With the increase of competitive pricing, it is likely that clinical WGS will become preferable to exome sequencing. In selected cases, WGS may be a good follow-up test when exome sequencing is not diagnostic. Further, the disease contribution of noncoding regions is likely to be generally underestimated because of the difficulty traditional Sanger sequencing historically has had comprehensively capturing these large noncoding sequence segments. Prioritizing which regions of a genome are clinically analyzed (ie, on the basis of coding region, known causal genes, and/or mutation type) should be guided by disease-specific information when available.
Determining which genetic changes in noncoding regions are pathogenic is also more challenging as the presence and/or type of protein change produced may be less obvious. In addition, presumably lower selection pressure in these noncoding areas can potentially make analysis of evolutionary conservation less informative.
Currently, clinical molecular genetics laboratories offering exome sequencing are generally reporting 92% to 97% coverage of targeted exome regions at a sequencing depth sufficient enough to allow confident zygosity calls. The sequence accuracy within these regions is typically reported at 99.9%. False-positive rates are relatively high at 5% to 10%. Diagnostic yield from exome sequencing across cases appears to be around 25% at the present time (and as high as 50% in carefully selected cases).
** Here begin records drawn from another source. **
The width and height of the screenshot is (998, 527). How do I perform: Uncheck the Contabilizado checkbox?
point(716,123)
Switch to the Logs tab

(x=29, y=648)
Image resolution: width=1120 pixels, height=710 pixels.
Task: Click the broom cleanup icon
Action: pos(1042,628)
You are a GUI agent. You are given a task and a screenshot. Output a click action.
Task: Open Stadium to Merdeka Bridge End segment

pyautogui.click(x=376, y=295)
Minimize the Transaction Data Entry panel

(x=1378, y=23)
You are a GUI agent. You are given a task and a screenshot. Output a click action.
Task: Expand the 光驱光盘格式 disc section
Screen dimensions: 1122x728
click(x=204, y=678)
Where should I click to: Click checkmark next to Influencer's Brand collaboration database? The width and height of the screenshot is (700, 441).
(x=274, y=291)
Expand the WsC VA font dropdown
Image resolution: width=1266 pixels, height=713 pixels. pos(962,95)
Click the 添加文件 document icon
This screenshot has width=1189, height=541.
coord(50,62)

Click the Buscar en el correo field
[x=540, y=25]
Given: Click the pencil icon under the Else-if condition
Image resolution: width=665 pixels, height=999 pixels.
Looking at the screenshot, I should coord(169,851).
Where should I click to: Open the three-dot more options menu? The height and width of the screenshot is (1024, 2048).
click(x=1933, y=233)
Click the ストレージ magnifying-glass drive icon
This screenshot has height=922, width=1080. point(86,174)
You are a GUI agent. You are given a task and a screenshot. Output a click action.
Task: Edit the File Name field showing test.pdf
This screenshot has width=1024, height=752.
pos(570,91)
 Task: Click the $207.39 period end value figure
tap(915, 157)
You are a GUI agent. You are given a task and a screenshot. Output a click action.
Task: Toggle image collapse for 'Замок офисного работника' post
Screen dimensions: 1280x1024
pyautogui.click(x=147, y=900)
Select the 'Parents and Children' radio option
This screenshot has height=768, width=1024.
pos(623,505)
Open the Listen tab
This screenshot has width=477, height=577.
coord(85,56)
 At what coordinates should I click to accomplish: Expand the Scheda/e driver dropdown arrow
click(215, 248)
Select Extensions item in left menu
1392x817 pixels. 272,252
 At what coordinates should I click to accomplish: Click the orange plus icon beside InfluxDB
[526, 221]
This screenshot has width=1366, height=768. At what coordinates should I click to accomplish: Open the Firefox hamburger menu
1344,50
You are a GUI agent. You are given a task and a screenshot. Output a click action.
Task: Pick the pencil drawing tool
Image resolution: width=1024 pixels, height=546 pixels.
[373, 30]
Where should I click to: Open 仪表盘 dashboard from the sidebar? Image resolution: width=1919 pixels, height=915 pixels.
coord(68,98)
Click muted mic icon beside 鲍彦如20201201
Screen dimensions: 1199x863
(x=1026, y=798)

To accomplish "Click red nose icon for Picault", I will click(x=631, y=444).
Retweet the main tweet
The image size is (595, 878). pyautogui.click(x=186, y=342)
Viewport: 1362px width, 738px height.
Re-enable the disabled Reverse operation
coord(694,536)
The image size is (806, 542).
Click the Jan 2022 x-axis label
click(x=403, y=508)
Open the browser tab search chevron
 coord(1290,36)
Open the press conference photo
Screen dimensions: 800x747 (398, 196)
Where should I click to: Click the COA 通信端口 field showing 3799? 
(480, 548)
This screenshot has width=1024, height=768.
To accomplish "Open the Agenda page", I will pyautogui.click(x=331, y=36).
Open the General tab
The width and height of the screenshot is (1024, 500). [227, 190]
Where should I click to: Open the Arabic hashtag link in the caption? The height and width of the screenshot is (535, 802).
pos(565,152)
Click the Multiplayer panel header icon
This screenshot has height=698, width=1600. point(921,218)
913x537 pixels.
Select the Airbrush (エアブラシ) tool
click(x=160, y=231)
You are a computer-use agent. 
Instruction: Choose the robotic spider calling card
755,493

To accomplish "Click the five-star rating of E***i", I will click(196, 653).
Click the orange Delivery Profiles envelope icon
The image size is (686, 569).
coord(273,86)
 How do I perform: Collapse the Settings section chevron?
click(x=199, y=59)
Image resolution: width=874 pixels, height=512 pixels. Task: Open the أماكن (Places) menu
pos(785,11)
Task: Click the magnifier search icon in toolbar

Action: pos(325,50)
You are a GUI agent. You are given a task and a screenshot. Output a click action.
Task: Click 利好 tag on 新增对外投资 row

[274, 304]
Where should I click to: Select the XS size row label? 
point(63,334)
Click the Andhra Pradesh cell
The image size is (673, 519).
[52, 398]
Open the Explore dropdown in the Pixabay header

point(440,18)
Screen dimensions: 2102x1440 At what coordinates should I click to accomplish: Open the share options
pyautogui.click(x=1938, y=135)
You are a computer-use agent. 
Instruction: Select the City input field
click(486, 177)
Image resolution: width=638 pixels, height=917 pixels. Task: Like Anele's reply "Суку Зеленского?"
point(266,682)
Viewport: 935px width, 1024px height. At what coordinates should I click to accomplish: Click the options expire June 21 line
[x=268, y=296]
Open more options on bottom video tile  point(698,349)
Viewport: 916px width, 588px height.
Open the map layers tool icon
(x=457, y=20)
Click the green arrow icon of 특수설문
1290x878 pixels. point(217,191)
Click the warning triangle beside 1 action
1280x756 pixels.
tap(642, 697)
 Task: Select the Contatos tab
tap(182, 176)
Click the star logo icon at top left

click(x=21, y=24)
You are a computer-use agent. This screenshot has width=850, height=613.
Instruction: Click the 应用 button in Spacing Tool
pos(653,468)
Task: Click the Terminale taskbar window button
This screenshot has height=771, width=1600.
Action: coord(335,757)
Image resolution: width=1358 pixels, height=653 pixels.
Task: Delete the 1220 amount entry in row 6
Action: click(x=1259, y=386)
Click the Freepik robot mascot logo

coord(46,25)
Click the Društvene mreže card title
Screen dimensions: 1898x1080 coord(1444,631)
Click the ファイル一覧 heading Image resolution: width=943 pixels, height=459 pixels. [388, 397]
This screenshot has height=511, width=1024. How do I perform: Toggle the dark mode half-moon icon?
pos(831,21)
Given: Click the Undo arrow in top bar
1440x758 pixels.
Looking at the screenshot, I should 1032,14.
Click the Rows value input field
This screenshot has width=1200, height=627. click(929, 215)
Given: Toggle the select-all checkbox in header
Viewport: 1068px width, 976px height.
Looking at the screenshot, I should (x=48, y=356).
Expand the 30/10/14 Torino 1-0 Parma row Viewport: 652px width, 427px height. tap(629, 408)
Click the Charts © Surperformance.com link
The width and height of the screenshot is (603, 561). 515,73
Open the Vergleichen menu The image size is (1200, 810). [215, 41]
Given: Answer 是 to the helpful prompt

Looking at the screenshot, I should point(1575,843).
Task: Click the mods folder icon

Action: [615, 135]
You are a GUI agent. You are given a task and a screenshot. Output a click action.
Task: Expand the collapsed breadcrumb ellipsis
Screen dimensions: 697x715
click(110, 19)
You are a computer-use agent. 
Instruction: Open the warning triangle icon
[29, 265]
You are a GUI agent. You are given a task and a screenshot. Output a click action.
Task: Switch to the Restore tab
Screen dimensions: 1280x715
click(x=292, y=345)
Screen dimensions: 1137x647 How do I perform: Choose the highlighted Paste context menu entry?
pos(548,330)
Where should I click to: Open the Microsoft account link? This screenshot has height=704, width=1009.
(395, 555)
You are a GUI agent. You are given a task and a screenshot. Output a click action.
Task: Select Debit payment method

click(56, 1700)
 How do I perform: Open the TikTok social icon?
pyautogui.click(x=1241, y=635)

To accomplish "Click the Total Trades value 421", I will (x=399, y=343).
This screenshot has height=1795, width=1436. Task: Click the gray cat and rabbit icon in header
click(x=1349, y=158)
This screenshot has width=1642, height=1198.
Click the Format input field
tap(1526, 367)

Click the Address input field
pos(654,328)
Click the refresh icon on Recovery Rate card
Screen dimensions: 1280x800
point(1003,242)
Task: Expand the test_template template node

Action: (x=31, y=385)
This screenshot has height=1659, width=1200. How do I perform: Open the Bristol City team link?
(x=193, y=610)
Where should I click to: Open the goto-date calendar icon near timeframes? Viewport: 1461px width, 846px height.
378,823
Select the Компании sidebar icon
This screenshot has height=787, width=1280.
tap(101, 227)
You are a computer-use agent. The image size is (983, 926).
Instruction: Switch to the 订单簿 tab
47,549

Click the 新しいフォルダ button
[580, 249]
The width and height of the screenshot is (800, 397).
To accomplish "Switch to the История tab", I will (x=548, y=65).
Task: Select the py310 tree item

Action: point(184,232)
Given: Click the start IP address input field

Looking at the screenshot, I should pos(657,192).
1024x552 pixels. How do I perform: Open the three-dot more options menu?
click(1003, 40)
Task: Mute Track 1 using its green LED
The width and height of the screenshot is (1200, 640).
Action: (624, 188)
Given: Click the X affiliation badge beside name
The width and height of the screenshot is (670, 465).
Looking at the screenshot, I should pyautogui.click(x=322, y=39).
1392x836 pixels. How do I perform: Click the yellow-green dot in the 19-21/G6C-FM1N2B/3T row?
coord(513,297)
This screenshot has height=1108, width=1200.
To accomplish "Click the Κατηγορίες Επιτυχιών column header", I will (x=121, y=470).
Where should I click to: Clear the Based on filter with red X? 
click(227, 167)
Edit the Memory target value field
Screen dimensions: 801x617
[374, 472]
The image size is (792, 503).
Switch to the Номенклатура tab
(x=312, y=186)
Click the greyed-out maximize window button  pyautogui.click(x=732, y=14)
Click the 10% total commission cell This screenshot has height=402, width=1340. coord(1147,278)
A gene is a contiguous portion of DNA that codes for protein and is considered a functional part of the genome. While the existence of pathogenic sequence variations outside of genes are well documented, the majority of known disease mutations are either within genes or within close enough proximity (eg, within 50 kb) of a nearby gene to affect function. Recently published data from ENCODE highlights the progress being made at better categorization of noncoding regions affecting gene function and expression. The data suggest functional elements in noncoding sequence throughout the genome may have been underestimated (ie, reside >50 kb from the gene it regulates). With respect to clinical analyses of genomic data however, the majority of known genetic disease is still overwhelmingly in coding regions at the present time and therefore is still typically prioritized in most clinically focused analyses. More clinical outcomes data are needed to study the clinical impact of these regulatory regions.
From roughly 20,000 genes in the human genome, only around 3000 to 4000 genes are robustly associated with highly penetrant inherited diseases at present. Prioritizing analyses in genes specifically known to cause the patient’s pathogenic phenotype before looking genome—wide to discover a gene without previous disease association is reasonable—especially when the number of cases analyzed is low and/or familial genomic references are not available.